## Exercise aim
Although pictures appear in the records, the copy must leave them out and match everything else exactly.

────────────────

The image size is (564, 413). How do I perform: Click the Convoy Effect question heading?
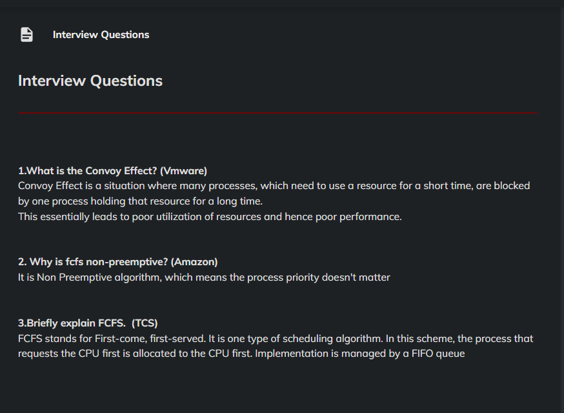(88, 171)
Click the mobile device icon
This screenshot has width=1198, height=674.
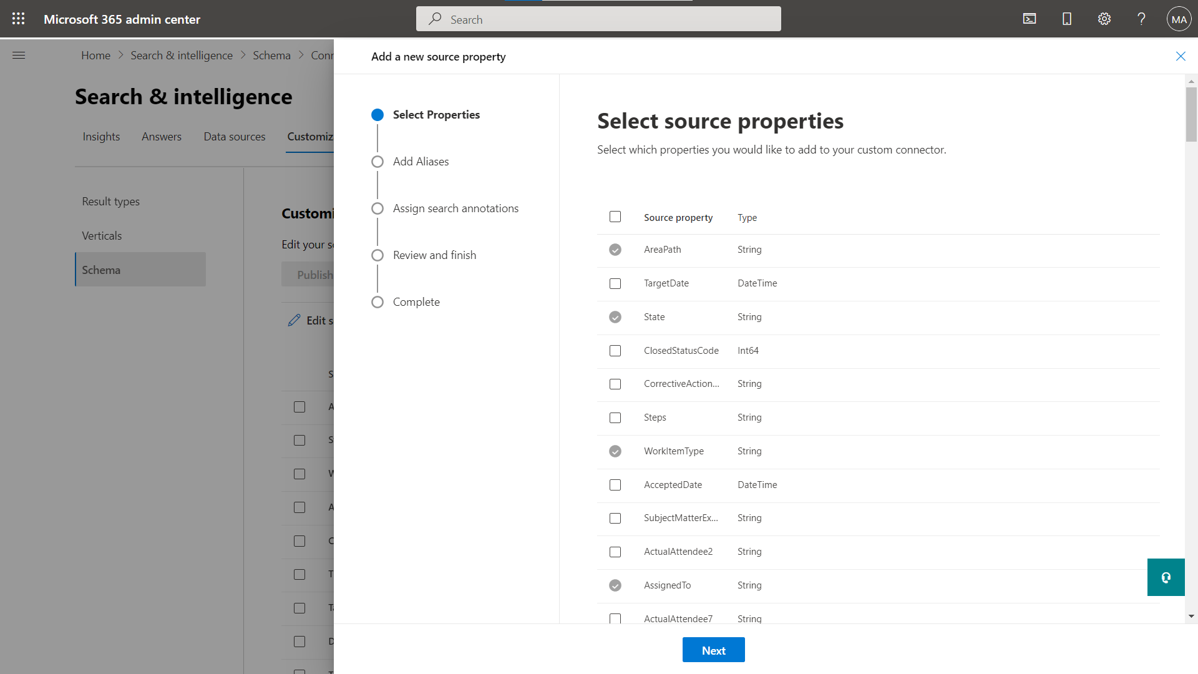1067,18
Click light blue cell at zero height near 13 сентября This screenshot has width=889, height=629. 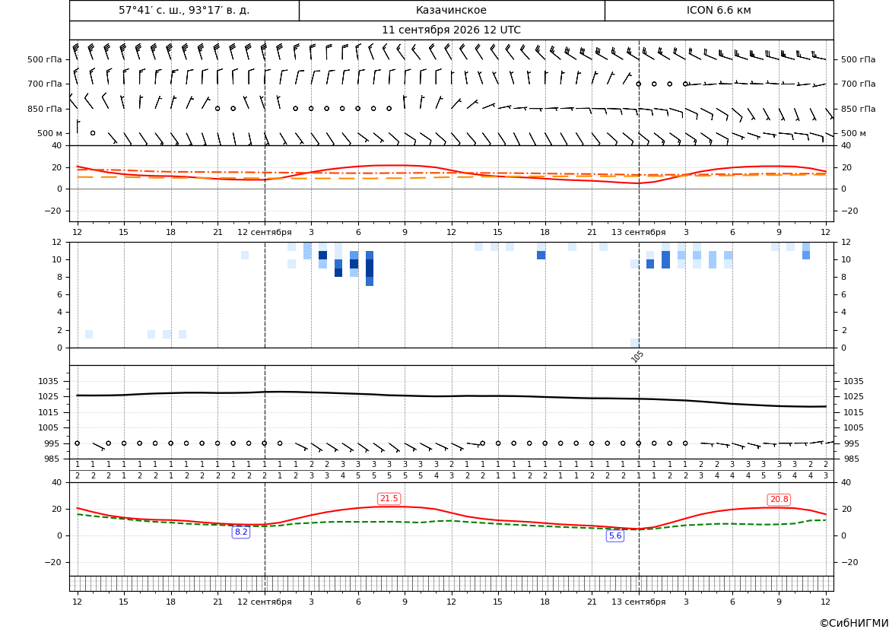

────────────────

## Written response
The image size is (564, 413). How do I perform: Click the Convoy Effect question heading?
(88, 171)
Click the mobile device icon
This screenshot has width=1198, height=674.
1067,18
Click light blue cell at zero height near 13 сентября This screenshot has width=889, height=629. 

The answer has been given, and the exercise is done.